## Given instruction A
Copy the stretch of the Oakland police pay text from "Read the whole" through "of cutting jobs.".

## Text segment
Oakland’s well-paid police
Why is Oakland having to cut back on its police services, to the point of not responding to forty-four categories of crime, including grand theft? As Josh Barro writes, it depends on what the meaning of “afford” is:
At current levels of compensation, yes, Oakland cannot afford to maintain a police department with 776 employees. That’s because total compensation for an OPD employee averages an astounding $162,000 per year. But at a more reasonable level of pay and benefits, Oakland could afford to maintain its force, or even grow it.
Read the whole thing. And lest you think (as I initially did) that those levels of compensation are because Oakland is tangential to the high-priced city of San Francisco, think again, because Barro points out that:
The Oakland police recruiting website boasts that this is the most generous benefit package for police officers among California’s ten largest cities. And indeed, Oakland police pay even makes San Francisco look fiscally responsible — total compensation for SFPD employees averages just $145,000. If Oakland just matched San Francisco’s compensation levels, it could stay within its proposed budget and hire additional officers, instead of cutting jobs.

## Given entries
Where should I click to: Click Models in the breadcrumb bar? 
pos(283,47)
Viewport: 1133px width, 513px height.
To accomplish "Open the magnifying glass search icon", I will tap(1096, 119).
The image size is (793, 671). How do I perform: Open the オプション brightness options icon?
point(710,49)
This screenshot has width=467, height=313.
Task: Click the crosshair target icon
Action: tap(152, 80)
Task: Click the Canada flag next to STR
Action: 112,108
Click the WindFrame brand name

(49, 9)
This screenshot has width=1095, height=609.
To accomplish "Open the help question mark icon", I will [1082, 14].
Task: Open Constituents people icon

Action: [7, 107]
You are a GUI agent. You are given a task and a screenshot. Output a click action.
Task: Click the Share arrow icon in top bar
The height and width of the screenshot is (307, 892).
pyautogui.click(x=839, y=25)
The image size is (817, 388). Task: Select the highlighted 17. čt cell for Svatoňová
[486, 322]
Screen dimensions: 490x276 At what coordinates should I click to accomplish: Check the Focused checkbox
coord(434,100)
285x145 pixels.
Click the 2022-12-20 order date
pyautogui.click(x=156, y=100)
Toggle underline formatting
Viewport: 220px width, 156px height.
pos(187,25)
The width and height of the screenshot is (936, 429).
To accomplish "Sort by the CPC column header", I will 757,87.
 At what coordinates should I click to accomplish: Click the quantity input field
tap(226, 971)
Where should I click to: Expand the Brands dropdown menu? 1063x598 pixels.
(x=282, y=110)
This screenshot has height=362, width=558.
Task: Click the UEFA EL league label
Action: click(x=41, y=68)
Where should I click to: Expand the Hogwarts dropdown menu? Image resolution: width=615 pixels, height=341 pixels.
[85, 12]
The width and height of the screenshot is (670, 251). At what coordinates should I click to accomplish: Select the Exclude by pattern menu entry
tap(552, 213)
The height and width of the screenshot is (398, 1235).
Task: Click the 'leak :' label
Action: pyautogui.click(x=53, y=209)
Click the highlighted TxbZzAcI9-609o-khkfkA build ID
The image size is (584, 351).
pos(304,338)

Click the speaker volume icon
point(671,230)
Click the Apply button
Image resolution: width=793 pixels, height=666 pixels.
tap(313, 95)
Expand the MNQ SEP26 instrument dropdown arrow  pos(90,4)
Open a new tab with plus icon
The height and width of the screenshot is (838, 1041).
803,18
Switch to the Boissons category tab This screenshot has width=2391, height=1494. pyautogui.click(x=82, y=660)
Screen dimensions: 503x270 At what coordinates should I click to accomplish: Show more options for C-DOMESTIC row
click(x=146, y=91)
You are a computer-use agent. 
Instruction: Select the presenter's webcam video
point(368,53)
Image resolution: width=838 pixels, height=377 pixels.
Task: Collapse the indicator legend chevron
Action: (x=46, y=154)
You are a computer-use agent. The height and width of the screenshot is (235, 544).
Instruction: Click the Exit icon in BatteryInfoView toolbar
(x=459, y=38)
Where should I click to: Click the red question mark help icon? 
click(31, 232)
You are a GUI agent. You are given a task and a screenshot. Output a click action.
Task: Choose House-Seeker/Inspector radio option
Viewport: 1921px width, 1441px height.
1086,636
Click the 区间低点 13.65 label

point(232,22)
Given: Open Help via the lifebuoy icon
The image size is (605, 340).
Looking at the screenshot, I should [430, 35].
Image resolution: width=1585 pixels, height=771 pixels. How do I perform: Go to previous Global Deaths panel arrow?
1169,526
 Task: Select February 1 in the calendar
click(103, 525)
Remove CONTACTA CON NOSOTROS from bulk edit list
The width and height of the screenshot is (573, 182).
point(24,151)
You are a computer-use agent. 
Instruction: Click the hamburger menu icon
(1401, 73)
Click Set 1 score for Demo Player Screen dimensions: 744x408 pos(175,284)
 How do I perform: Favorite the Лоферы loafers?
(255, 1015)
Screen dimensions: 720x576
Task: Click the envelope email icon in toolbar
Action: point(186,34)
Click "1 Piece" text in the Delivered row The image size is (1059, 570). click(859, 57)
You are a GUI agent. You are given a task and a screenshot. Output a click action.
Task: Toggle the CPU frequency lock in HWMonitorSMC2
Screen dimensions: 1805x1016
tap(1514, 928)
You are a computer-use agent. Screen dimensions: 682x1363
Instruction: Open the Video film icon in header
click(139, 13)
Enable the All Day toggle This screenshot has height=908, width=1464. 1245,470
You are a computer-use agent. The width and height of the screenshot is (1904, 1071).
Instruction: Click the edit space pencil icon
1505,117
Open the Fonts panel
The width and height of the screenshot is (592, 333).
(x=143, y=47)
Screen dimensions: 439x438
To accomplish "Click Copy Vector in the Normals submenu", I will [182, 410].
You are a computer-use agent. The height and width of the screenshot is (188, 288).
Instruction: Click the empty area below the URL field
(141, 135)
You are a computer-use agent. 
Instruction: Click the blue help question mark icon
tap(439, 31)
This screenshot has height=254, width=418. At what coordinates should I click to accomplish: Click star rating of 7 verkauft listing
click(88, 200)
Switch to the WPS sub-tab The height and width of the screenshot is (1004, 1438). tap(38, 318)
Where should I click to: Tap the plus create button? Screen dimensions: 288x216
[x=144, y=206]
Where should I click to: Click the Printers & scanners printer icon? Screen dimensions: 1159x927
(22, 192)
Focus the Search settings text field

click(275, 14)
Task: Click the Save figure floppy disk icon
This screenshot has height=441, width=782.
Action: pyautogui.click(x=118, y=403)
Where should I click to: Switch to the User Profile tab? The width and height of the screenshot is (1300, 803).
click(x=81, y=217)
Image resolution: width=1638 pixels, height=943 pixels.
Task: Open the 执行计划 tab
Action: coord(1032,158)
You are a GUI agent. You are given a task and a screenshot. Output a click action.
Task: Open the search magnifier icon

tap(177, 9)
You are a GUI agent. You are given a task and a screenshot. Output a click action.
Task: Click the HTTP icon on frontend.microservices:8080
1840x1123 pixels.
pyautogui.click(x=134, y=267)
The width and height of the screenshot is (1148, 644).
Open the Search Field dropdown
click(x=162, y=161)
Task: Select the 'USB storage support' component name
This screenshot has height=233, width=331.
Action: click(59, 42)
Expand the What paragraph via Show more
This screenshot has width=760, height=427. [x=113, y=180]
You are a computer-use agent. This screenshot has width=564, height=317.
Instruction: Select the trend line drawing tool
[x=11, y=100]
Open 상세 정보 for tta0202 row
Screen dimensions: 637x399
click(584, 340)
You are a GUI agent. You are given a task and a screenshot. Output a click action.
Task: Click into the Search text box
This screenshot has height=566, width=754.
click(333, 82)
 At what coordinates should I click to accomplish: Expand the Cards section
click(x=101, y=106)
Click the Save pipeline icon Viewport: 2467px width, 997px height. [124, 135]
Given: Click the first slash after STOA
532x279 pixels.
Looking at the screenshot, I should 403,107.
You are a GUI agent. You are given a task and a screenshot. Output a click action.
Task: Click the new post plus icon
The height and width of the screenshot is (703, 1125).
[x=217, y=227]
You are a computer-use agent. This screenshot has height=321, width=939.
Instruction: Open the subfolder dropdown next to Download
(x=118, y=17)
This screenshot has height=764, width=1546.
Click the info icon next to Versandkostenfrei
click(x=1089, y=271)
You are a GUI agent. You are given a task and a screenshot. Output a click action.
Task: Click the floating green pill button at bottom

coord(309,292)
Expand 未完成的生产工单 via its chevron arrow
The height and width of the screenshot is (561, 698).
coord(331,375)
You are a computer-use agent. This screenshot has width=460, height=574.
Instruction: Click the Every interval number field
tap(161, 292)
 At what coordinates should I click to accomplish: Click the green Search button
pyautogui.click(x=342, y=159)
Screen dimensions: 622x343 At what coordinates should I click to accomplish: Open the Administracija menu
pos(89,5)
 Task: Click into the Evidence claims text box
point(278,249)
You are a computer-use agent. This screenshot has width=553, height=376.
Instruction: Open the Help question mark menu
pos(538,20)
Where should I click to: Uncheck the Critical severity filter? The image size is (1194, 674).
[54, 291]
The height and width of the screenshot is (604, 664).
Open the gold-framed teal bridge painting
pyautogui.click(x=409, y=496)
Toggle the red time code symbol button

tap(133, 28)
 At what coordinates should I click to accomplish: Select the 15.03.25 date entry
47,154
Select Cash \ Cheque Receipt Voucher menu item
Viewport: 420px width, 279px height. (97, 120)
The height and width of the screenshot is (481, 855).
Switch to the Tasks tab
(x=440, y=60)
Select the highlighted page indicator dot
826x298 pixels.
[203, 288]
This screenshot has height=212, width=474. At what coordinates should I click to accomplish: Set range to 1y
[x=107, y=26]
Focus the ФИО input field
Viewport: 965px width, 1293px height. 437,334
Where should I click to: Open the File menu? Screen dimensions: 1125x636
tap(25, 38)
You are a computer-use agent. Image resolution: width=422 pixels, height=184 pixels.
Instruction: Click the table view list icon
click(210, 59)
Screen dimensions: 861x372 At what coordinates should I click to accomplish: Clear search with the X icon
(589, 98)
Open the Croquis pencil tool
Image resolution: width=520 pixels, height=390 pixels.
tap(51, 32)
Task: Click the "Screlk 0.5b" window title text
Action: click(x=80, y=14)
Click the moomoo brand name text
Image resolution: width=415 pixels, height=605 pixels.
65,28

## Given instruction B
Rename "floppy disk" to "diskette" in the stretch of the records from the line containing "This screenshot has height=254, width=418." through the line containing "tap(177, 9)", changing nothing else. Give only those lines.

## Full response A
Read the whole thing. And lest you think (as I initially did) that those levels of compensation are because Oakland is tangential to the high-priced city of San Francisco, think again, because Barro points out that:
The Oakland police recruiting website boasts that this is the most generous benefit package for police officers among California’s ten largest cities. And indeed, Oakland police pay even makes San Francisco look fiscally responsible — total compensation for SFPD employees averages just $145,000. If Oakland just matched San Francisco’s compensation levels, it could stay within its proposed budget and hire additional officers, instead of cutting jobs.

## Full response B
This screenshot has height=254, width=418. At what coordinates should I click to accomplish: Click star rating of 7 verkauft listing
click(88, 200)
Switch to the WPS sub-tab The height and width of the screenshot is (1004, 1438). tap(38, 318)
Where should I click to: Tap the plus create button? Screen dimensions: 288x216
[x=144, y=206]
Where should I click to: Click the Printers & scanners printer icon? Screen dimensions: 1159x927
(22, 192)
Focus the Search settings text field

click(275, 14)
Task: Click the Save figure diskette icon
This screenshot has height=441, width=782.
Action: pyautogui.click(x=118, y=403)
Where should I click to: Switch to the User Profile tab? The width and height of the screenshot is (1300, 803).
click(x=81, y=217)
Image resolution: width=1638 pixels, height=943 pixels.
Task: Open the 执行计划 tab
Action: coord(1032,158)
You are a GUI agent. You are given a task and a screenshot. Output a click action.
Task: Open the search magnifier icon

tap(177, 9)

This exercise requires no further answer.